Paulo Albuquerque disse...

As pessoas por mais informadas e inteligentes que sejam têm sempre uma certa resistência à mudança, a pensar de outra forma, a olhar de um ângulo novo algo que já conhecem. Creio que esta é a razão porque estes excelentíssimos e sábios senhores não conseguem perceber de que se fala aqui.

O futuro não é trabalharmos todos de graça, oferecer de mão dada o nosso trabalho e o nosso esforço. O futuro é sim eliminar obstáculos e intermediários entre os produtores de cultura e os consumidores de cultura. A tecnologia chegou a um ponto em que o consumidor final de qualquer bem imaterial pode recompensar directamente o produtor.

É óbvio que isto não se aplica a bens materiais. Mas o autor do artigo introduz uma falácia ao comparar ambas as situações.

André disse...

▶ **MATERIAL FORNECIDO**:
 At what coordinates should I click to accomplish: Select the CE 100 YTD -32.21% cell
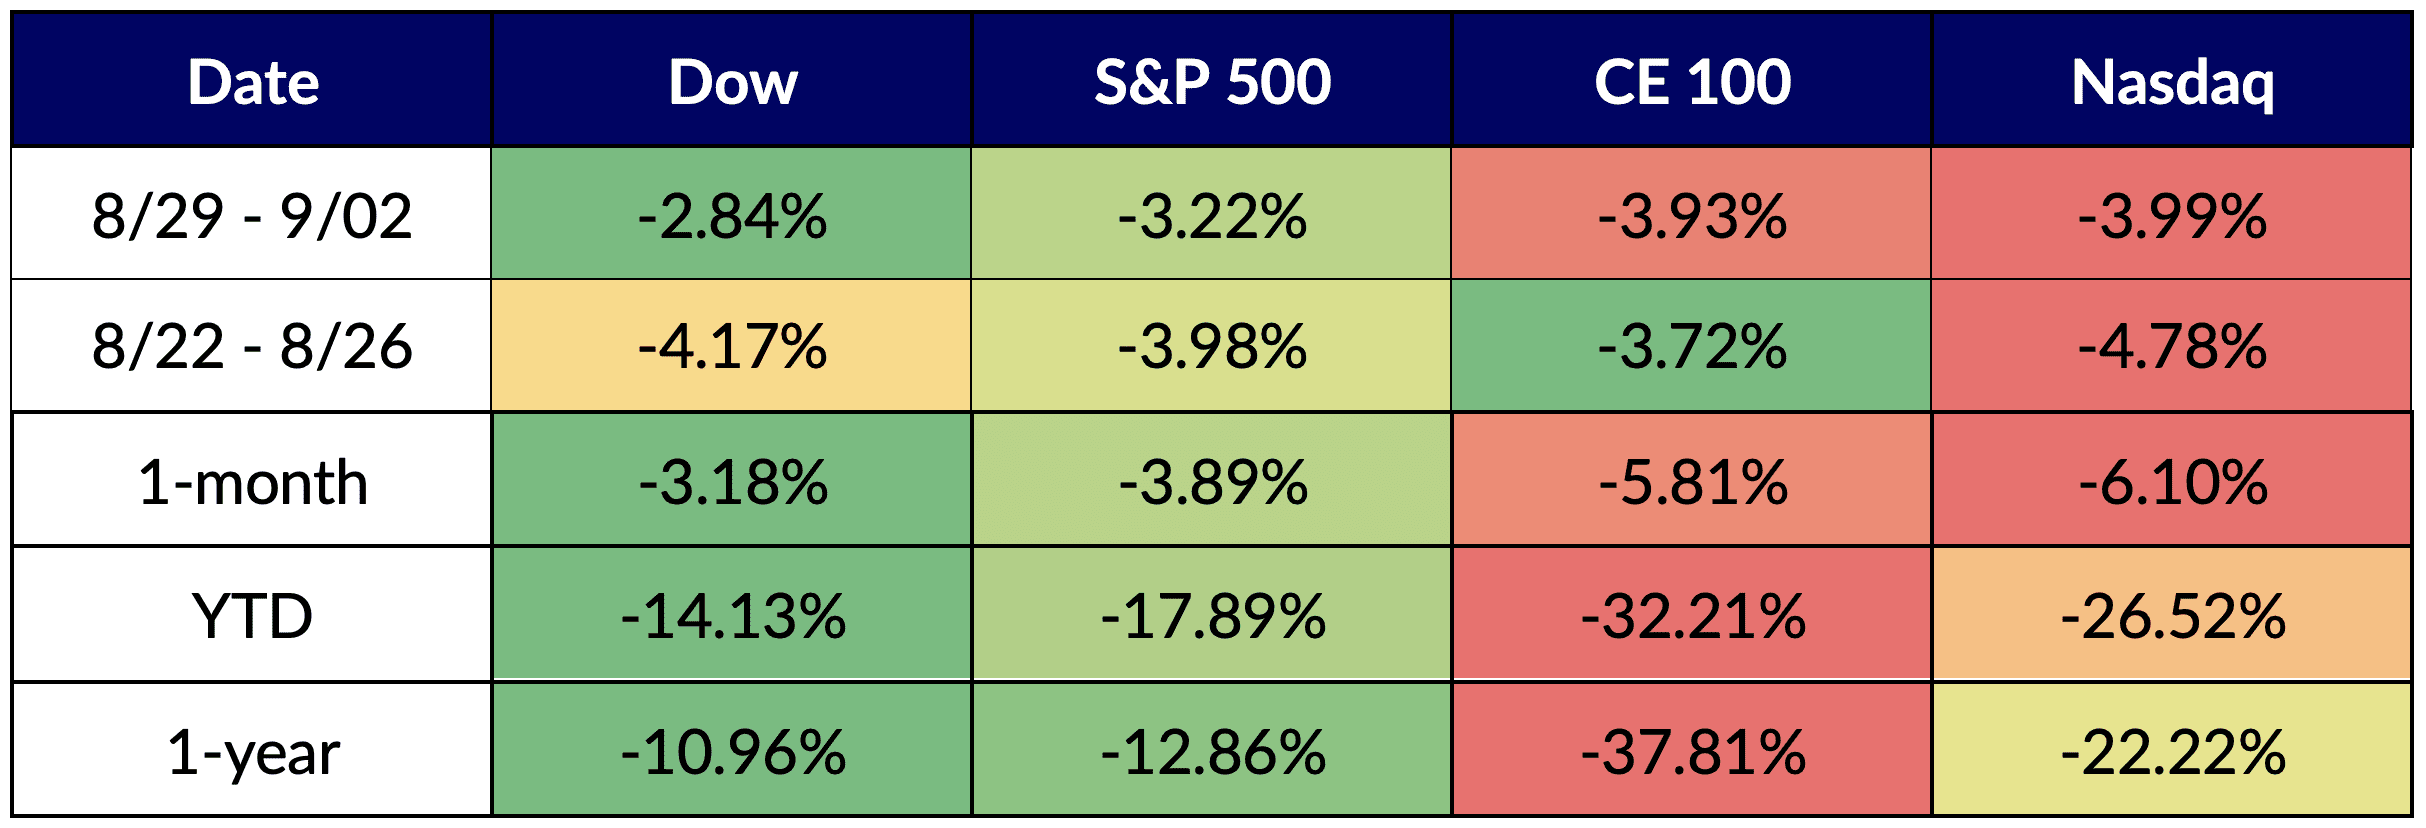tap(1692, 615)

▶ **INSTRUÇÃO ESCRITA 1**: Reproduza, sem qualquer alteração, o trecho do excerto sobre o futuro da cultura que começa em "Paulo Albuquerque disse..." e termina em "se fala aqui.".
▶ **INSTRUÇÃO ESCRITA 2**: Redija a continuação do excerto sobre o futuro da cultura a partir do ponto em que o texto termina.

▶ **RESPOSTA À TAREFA 1**:
Paulo Albuquerque disse...

As pessoas por mais informadas e inteligentes que sejam têm sempre uma certa resistência à mudança, a pensar de outra forma, a olhar de um ângulo novo algo que já conhecem. Creio que esta é a razão porque estes excelentíssimos e sábios senhores não conseguem perceber de que se fala aqui.

▶ **RESPOSTA À TAREFA 2**:
A compensação monetária, apesar de importante, não tem nada a haver com as pulsões criativas. Cria-se e inventa-se por outras razões.
Quanto a mim (e concerteza muita gente), o custo zero é a linha dominante que me faz progredir. Tenho a certeza (e como o autor não se dá ao trabalho de fundamentar algumas deduções, eu também não) que o futuro irá ser cada vez mais aproximado do preço 0.
No fundo, o paradigma da economia é a gestão dos recursos (escassos e limitados), no entanto, nesta era do digital e da cópia sem custos, não será necessária outra disciplina? Pelo menos outra abordagem ao problema...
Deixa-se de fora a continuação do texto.